What you will do:
All lines up to and including the one that contains "Given: Select De ODBC from the submenu" are to be transcribed exactly, starting from the first line of the records.

Data under study:
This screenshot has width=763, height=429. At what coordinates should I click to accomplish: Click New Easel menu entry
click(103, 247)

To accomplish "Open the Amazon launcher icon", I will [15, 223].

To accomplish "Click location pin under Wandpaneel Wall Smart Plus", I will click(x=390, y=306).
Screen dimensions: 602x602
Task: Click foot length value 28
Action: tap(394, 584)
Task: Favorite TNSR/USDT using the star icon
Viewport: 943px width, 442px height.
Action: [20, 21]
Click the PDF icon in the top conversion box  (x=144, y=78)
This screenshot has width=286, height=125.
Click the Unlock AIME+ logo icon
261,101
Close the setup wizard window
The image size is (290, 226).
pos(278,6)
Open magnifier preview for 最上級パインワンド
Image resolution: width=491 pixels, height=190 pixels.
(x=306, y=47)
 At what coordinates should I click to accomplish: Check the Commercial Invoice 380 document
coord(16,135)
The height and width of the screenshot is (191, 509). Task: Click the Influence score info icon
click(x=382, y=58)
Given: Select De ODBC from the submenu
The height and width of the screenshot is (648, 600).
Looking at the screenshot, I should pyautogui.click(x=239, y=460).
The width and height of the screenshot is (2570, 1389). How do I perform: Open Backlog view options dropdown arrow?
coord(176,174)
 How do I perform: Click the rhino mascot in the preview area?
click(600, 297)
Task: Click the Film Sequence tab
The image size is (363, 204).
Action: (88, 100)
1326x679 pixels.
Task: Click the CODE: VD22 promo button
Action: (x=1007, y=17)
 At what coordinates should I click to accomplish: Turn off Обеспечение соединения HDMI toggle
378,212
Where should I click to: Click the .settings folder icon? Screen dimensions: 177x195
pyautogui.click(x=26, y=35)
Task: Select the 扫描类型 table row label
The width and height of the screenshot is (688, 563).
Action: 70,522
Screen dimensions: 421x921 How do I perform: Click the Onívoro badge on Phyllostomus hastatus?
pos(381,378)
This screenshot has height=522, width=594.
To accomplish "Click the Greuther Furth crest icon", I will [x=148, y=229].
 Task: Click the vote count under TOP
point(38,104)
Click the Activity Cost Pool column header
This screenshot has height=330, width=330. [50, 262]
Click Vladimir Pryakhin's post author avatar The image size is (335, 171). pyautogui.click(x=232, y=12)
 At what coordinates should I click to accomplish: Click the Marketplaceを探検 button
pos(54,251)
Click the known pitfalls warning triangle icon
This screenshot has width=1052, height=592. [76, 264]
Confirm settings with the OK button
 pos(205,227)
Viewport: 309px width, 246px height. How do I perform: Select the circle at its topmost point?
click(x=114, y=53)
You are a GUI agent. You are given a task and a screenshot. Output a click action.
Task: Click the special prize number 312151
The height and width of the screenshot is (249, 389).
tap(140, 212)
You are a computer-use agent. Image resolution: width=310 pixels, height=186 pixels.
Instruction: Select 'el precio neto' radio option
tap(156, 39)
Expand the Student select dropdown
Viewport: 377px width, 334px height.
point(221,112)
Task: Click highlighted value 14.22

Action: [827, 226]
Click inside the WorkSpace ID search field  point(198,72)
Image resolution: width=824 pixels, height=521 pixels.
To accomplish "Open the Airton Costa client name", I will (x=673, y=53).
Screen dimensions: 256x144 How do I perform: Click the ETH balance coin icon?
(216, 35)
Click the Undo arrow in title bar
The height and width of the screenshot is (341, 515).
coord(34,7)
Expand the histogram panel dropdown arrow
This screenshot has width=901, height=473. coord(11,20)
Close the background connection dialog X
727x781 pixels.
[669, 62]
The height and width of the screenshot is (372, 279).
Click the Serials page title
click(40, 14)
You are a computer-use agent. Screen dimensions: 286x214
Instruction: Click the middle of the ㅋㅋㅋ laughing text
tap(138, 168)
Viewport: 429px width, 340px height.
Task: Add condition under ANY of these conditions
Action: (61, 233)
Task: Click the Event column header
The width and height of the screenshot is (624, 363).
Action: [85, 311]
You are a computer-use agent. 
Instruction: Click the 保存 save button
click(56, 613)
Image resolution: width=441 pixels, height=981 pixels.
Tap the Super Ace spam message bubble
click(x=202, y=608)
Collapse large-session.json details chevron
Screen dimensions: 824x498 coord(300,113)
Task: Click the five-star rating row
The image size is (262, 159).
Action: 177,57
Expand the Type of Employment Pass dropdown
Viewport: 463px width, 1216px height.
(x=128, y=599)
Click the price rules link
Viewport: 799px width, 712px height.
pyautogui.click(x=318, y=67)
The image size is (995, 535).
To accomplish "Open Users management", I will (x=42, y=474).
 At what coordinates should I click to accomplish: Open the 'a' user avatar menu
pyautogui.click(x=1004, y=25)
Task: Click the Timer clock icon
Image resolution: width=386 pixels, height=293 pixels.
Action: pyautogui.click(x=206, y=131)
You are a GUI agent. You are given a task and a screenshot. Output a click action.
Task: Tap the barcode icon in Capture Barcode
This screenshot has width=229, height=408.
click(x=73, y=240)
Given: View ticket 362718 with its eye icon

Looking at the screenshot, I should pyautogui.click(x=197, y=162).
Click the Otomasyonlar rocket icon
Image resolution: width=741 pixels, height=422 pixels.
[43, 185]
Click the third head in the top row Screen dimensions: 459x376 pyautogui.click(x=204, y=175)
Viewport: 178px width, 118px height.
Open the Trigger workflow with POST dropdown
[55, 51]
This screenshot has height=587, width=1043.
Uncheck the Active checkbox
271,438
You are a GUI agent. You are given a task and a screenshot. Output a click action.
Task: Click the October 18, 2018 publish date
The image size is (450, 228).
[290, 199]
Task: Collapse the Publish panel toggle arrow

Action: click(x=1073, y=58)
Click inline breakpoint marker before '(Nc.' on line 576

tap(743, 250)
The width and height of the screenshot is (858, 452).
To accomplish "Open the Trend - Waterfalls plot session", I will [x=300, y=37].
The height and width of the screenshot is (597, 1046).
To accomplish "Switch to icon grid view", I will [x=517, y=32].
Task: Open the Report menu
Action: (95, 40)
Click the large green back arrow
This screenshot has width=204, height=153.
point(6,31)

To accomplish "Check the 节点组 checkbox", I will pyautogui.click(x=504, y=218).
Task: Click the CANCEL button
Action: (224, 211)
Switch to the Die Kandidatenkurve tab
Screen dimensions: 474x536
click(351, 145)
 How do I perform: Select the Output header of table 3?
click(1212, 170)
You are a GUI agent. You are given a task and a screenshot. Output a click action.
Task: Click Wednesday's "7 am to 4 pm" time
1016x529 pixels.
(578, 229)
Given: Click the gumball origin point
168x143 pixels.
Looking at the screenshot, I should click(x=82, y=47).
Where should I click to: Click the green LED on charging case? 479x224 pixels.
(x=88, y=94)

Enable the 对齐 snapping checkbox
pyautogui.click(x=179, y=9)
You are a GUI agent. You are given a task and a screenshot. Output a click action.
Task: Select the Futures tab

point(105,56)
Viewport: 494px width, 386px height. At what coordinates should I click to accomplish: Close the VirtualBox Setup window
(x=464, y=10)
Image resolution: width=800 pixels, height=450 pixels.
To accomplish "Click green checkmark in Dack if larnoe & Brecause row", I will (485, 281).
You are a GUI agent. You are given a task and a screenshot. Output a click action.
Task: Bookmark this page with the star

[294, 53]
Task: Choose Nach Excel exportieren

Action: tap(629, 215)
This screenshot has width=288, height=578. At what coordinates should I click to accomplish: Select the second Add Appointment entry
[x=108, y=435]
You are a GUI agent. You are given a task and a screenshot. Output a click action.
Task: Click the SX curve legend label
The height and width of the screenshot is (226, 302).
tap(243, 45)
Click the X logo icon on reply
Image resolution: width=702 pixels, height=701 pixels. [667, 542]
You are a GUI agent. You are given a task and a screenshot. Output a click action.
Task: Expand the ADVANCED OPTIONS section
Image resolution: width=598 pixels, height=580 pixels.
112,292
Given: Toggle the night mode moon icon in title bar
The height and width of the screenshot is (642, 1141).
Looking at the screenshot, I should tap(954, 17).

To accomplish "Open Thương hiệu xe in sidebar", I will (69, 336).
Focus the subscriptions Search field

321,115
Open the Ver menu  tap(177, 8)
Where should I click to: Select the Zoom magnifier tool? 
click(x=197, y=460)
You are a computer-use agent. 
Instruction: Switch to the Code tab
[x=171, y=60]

Your solution:
This screenshot has width=763, height=429. At what coordinates should I click to accomplish: Click New Easel menu entry
click(103, 247)

To accomplish "Open the Amazon launcher icon", I will [15, 223].

To accomplish "Click location pin under Wandpaneel Wall Smart Plus", I will click(x=390, y=306).
Screen dimensions: 602x602
Task: Click foot length value 28
Action: tap(394, 584)
Task: Favorite TNSR/USDT using the star icon
Viewport: 943px width, 442px height.
Action: [20, 21]
Click the PDF icon in the top conversion box  (x=144, y=78)
This screenshot has width=286, height=125.
Click the Unlock AIME+ logo icon
261,101
Close the setup wizard window
The image size is (290, 226).
pos(278,6)
Open magnifier preview for 最上級パインワンド
Image resolution: width=491 pixels, height=190 pixels.
(x=306, y=47)
 At what coordinates should I click to accomplish: Check the Commercial Invoice 380 document
coord(16,135)
The height and width of the screenshot is (191, 509). Task: Click the Influence score info icon
click(x=382, y=58)
Given: Select De ODBC from the submenu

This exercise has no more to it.